- PROBLEM DESCRIPTION -
Please transcribe exactly the lines from the one containing "The width and height of the screenshot is (499, 266)." through the end of the records below, both included, and nothing else.

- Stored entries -
..............................
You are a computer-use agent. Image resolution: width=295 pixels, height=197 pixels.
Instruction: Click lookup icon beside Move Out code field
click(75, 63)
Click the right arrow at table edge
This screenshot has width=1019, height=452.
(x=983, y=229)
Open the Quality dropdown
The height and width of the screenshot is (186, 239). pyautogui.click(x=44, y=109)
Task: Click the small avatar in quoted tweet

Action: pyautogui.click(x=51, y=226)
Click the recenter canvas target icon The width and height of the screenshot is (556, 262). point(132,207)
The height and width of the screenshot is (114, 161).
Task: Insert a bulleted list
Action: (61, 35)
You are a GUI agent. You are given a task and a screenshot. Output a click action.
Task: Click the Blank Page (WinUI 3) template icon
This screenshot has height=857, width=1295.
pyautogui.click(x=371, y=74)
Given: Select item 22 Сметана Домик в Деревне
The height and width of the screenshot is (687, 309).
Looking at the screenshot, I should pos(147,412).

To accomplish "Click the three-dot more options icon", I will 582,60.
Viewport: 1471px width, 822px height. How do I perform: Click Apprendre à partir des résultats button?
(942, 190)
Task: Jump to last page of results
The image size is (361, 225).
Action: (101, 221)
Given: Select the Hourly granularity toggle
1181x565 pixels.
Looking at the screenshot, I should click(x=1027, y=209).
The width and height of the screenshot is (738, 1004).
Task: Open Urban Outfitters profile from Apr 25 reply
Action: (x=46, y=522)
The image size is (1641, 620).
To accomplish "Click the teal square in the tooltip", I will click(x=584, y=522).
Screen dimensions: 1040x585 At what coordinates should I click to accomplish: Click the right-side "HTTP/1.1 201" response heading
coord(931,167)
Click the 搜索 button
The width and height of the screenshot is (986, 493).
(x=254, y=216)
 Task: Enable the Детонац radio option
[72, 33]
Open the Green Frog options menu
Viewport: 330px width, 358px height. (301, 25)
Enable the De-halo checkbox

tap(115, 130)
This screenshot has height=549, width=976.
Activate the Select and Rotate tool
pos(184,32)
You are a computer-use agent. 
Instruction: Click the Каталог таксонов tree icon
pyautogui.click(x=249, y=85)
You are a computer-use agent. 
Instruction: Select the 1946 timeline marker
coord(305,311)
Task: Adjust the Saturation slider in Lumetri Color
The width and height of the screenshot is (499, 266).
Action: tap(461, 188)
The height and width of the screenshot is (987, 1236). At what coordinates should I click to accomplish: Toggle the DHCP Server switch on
..............................
- WRITTEN ANSWER -
The width and height of the screenshot is (499, 266).
Action: tap(461, 188)
The height and width of the screenshot is (987, 1236). At what coordinates should I click to accomplish: Toggle the DHCP Server switch on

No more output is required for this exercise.